━━ Entries supplied ━━

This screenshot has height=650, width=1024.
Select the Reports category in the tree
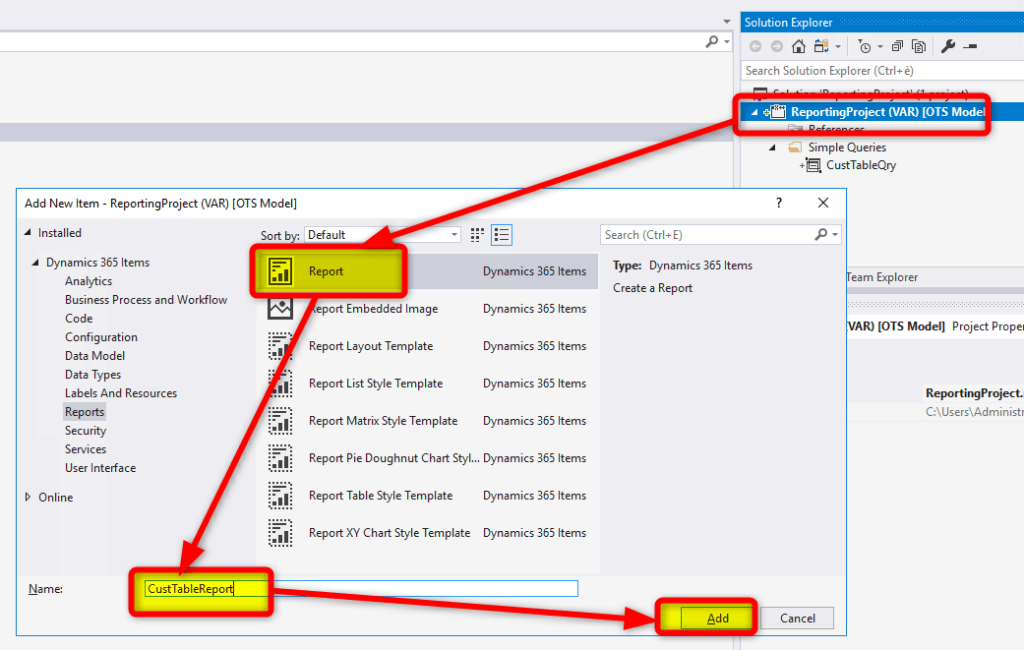coord(85,412)
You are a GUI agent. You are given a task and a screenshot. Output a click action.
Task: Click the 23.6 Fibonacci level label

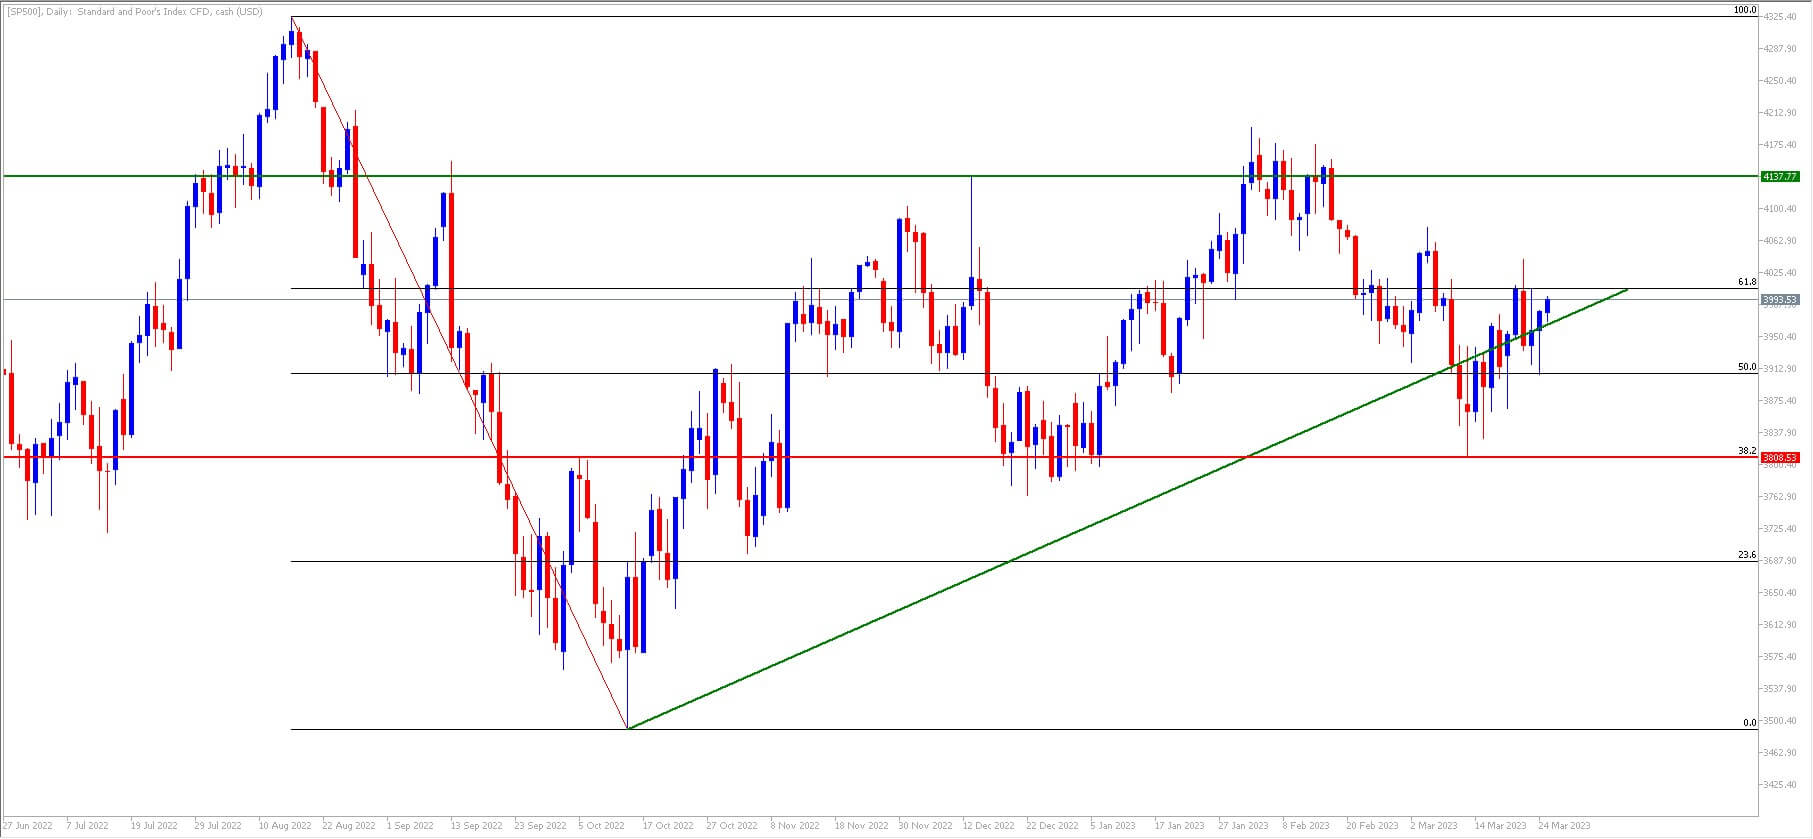click(1747, 555)
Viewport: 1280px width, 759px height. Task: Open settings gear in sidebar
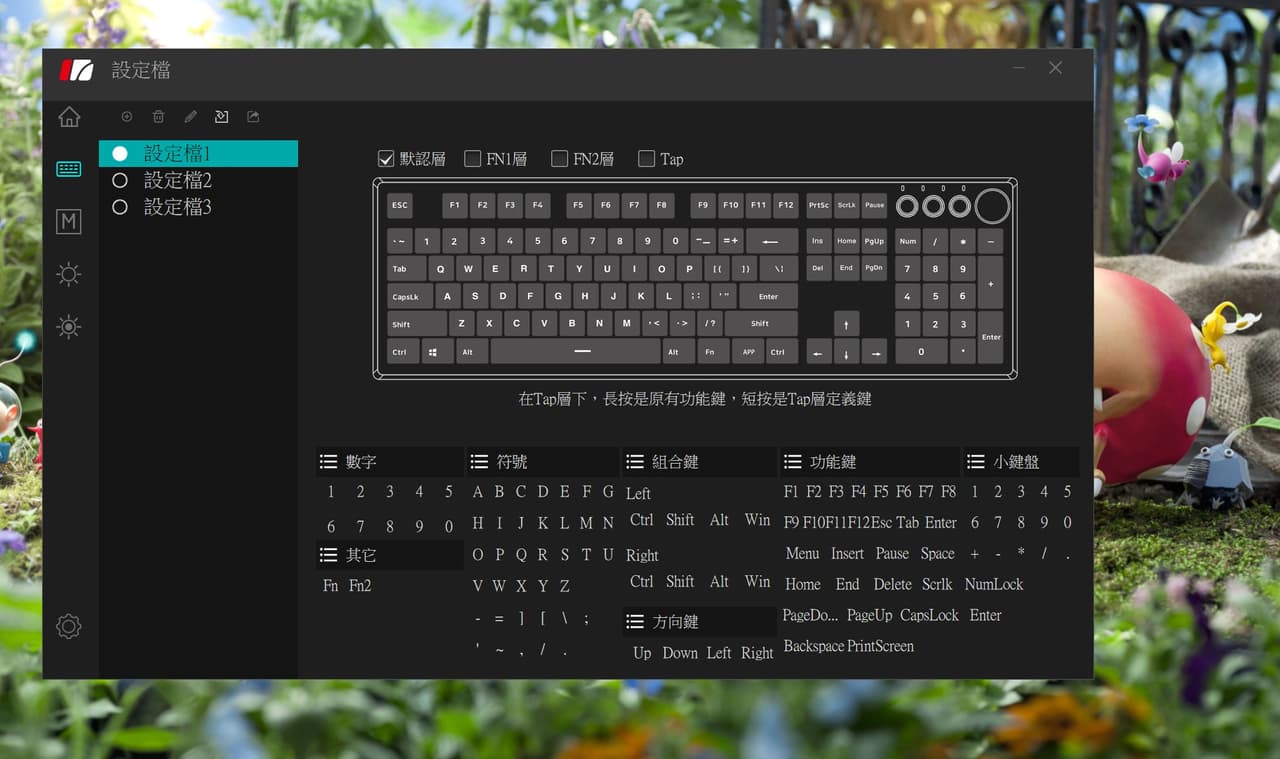coord(69,627)
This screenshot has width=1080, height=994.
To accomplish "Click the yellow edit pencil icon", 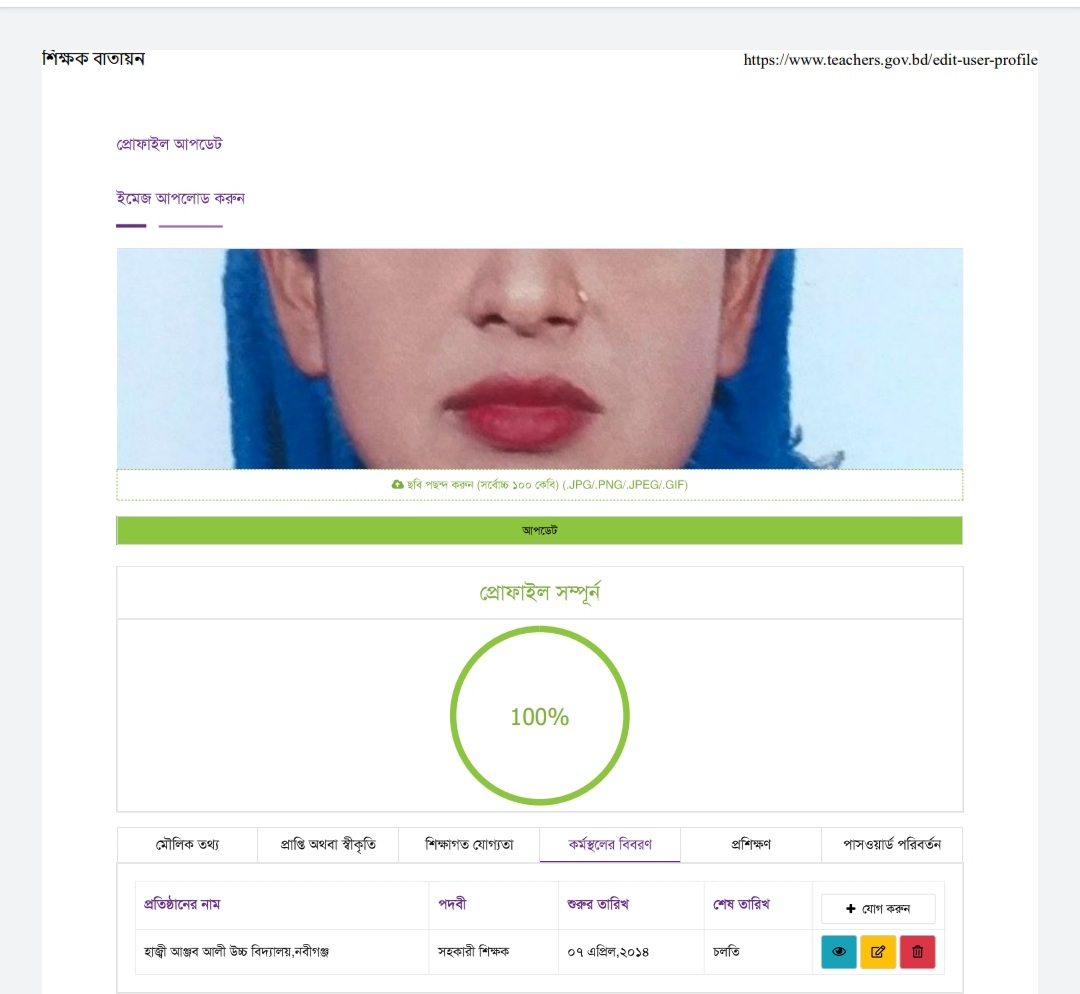I will (x=878, y=951).
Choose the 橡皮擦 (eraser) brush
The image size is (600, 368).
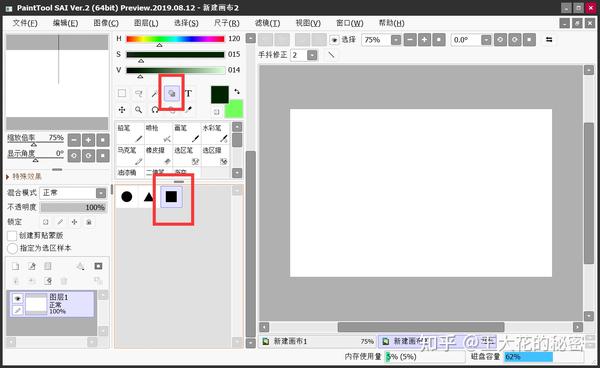(158, 155)
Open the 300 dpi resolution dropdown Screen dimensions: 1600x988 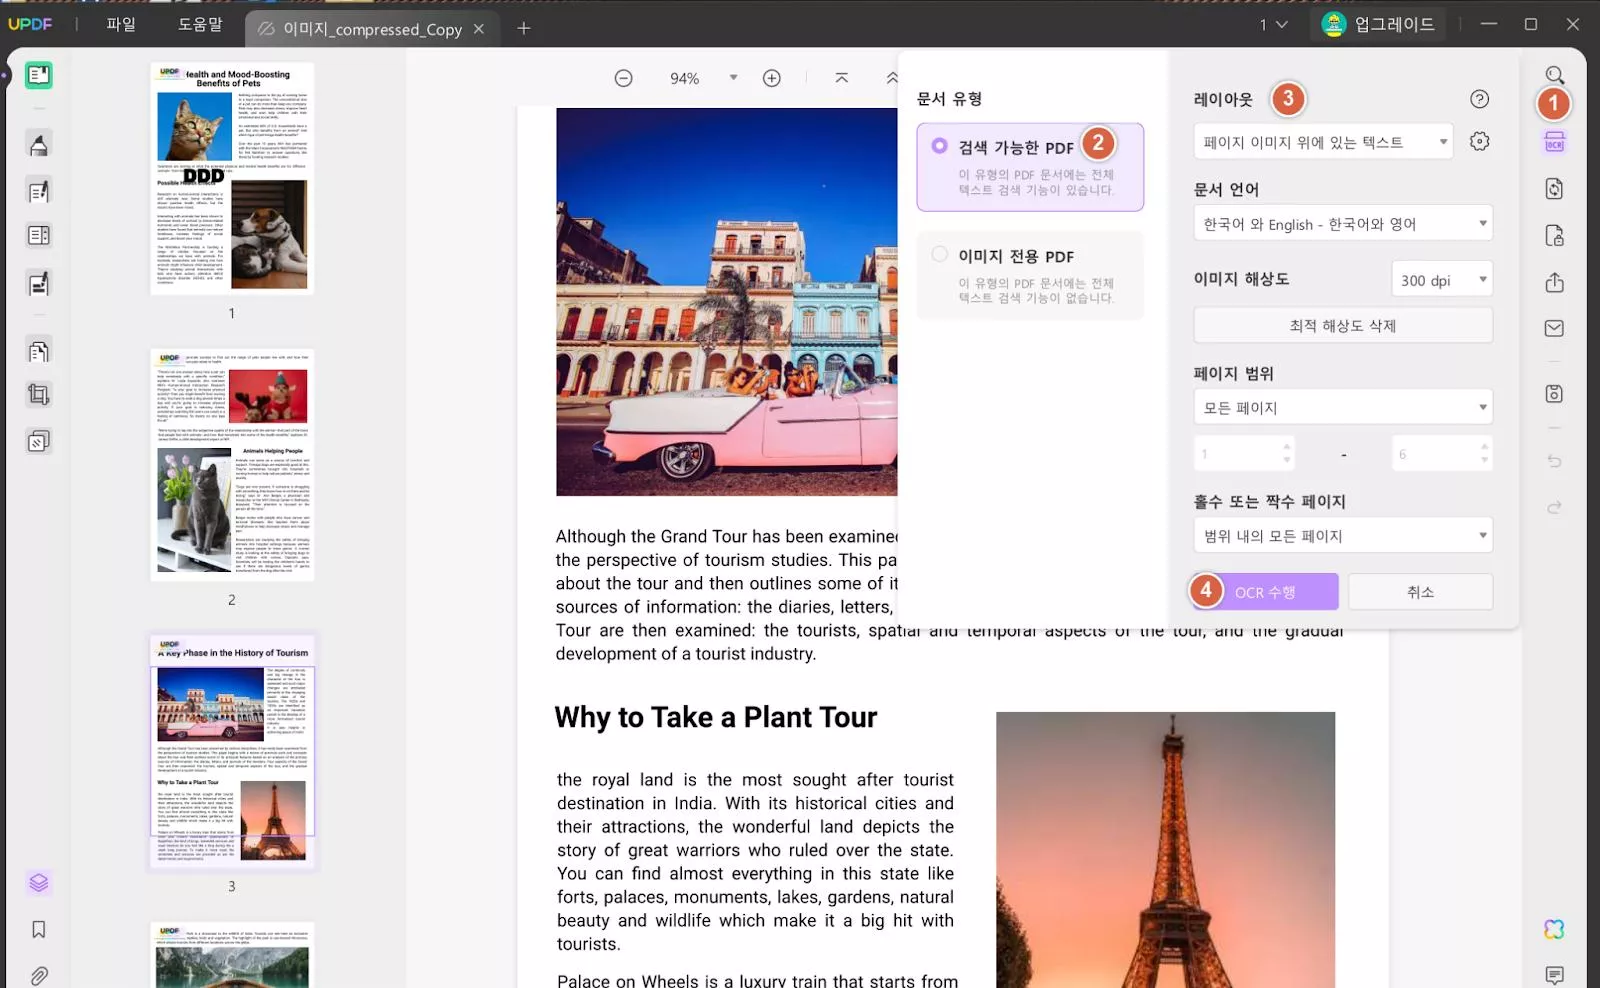(x=1441, y=280)
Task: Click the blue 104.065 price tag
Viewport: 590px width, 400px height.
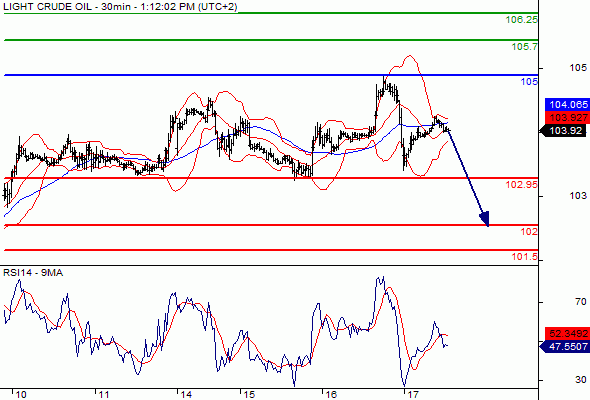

━━━

Task details:
Only the lines from the one containing "Task: Click the blue 104.065 price tag" through the last line of the data belong in the copy, both included and reproduced exactly. Pictures do not.

Answer:
Task: Click the blue 104.065 price tag
Viewport: 590px width, 400px height.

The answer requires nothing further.